Still a few entry spots left open for this event. One announcement to make as well - NZAR15.com is sending along their .50cal rifle and some ammunition for competitors to have a go with after the match. This is a great opportunity to have a go with a .50cal and will give me a chance to get the scores collated and the BBQ going as well!

Going to be a fun match!  :Thumbsup:  Get in touch if you want to come along.

----------


## AzumitH

Keen to sign up, but I'm having trouble getting my hands on suitable ammo, and somewhere to sight everything in.

----------


## MSL

What are you shooting

----------


## AzumitH

Just 168gr .308, nothing exotic.  

But being realistic with myself, the chances of being able to get some free time and get out one weekend day between now and then, and get some trigger time in, actually zero the rifle, and get some data down on paper is approximately nil.  So I'm probably gonna have to let this one go by anyway  :Sad:

----------


## MSL

I could find you a place to shoot/sight in

----------


## Gillie

Yep, so to keep things on track time wise for the day we will not be allowing sighting or barrel fouling shots on the day. It will take quite some time to get 30 shooters through 12 stages on the day and this will take even longer if we allowed sighters at each distance. BUT every shooter will start on a 16" (400mm) square target at each distance. 

If you have a solid 100yard zero then I think the come ups for 200yards is about 2MOA, 300yards is about 4MOA, 400yards is something like 6.5MOA and at 400 yards you could be up to 2MOA out on your elevation and you would still hit the first large target giving you an idea if you are high or low. 

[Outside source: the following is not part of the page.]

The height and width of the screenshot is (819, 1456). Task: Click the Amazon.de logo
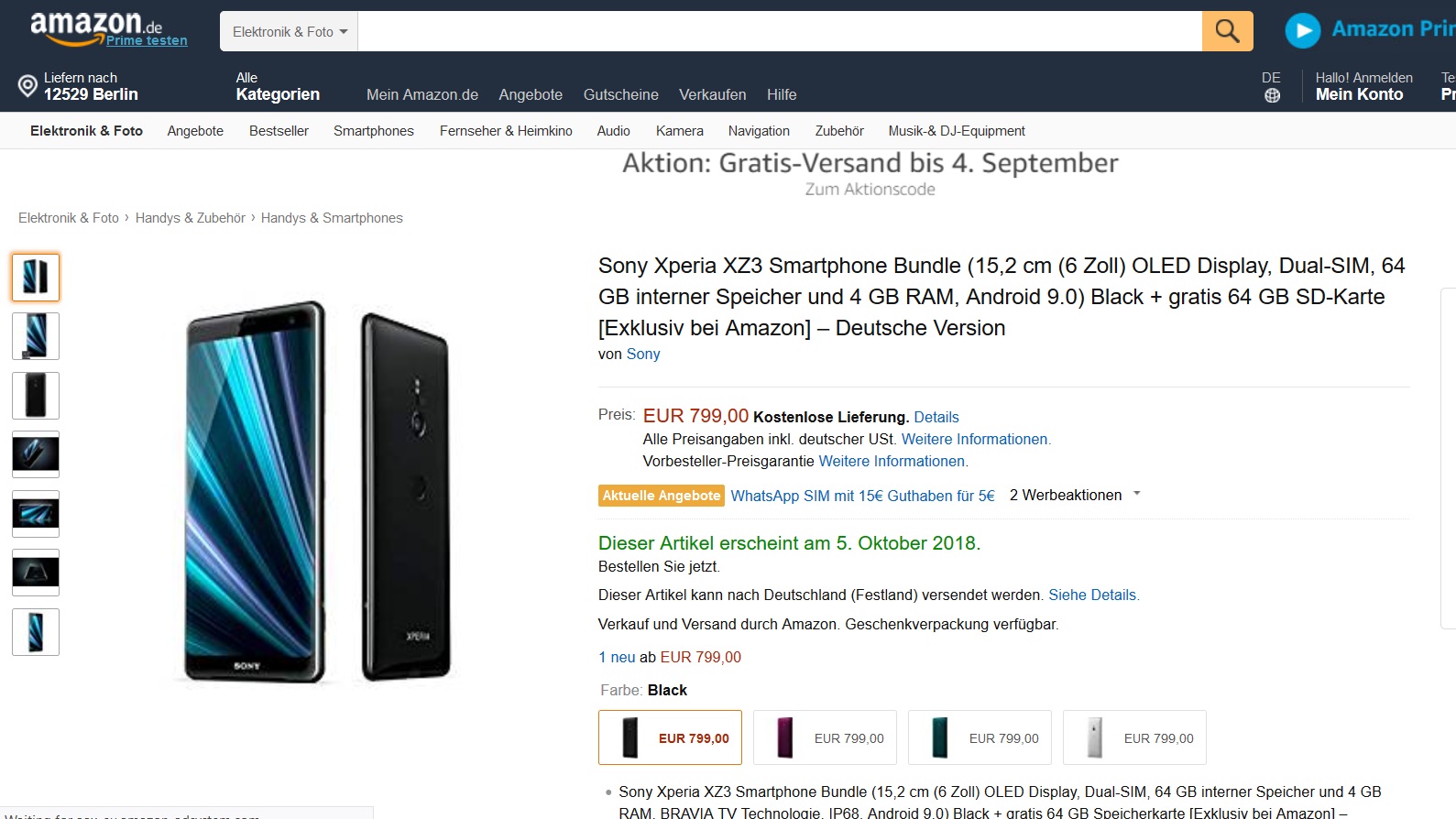pos(87,27)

Squad ROs will also have the power to adjust the stage time limits and some of the positional shooting requirements for junior, inexperienced or unlicensed competitors to ensure they have a successful day - of course as soon as the squad RO allows this for a competitor that competitor is no longer eligible to win the day or contribute to their squad average score.

----------


## AzumitH

I may well have to take you up on that offer, if not for this event then definitely the next.

----------


## Dermastor

Off to Otorohanga this weekend with the AR-15. Is anyone else shooting this match? should be a blast. Just can't remember if I'm back at my 200 zero or still set for 700 from the last shoot at Akarana. The first stage might be a sighting in exercise. Not sure if I have sighted in in under 90 secs before.

----------


## duckdog

Heading down there too, going to give the AR-10 a run. Should be a good day.

----------


## Simon

Yep, will be there as well.
AR-15 is my rifle of choice.

----------


## Gillie

Heading up this afternoon to set up... weather is looking good. Don't forget your sunscreen!

----------


## Gerbs

Damnit I wish I had my AR15 here in Auckland with me - a roadtrip down for this would've been epic!

----------


## Gillie

You can shoot it with a bolt action... there are several competitors who are doing just that!  :Thumbsup: 

I have one spare entry spot as someone else has pulled out.

----------


## MSL

Yeah I was going to shoot it with a kimber bolt action

----------


## Dermastor

Great day at the shoot. Thanks Simon for organizing it and the ORC for allowing us all on their patch. It was good to catch up with some members from this community. There was some brilliant shooting and not so brilliant. I am afraid I contributed to the not so brilliant. Being 95% sure you are on your 200 zero still leaves 5% that can bite you in the arse. Yes I was on my 700 zero which made for some interesting hold unders until I got it sort of right. Finished up the day with a few shots with the Barrett .50 BMG now that was fun! Looking forward to the next shoot. Keep us in the loop Simon.

----------


## Blaser

Yeah was an awesome day, some challenging targets and time limits. That 50bmg is something else to fire, smoked a clay at 400 with it though!

----------


## Guypie

I hope they do this again next year, I would love to give it a go next time around. Had a date conflict this year, not to mention no rifles suitable for the competition.

----------


## Bagheera

Just register, get hold of 80 rounds and have a go !  It's only 20% about the rifle.  Almost any weapon could be used to score a useful number of hits at each stage as long as you've tested it, got zero and trajectory and it doesnt break down.  Gillie will probably tell us about Which were "rifles suitable for the competition".  :Have A Nice Day:   These shoots are 50% preparation and 30% skill.  People with all three come out way in front on score of course but everyone has a helluva good time.

----------


## Beetroot

Was an awesome event, will certainly be entering if it's held again.
Thanks Gillie!

Was great for new comers, was easy enough that anyone could enjoy themselves but hard enough to challenge even the best of competitors. Agree that it was 20% rifle/caliber a heap of 223s shot really well.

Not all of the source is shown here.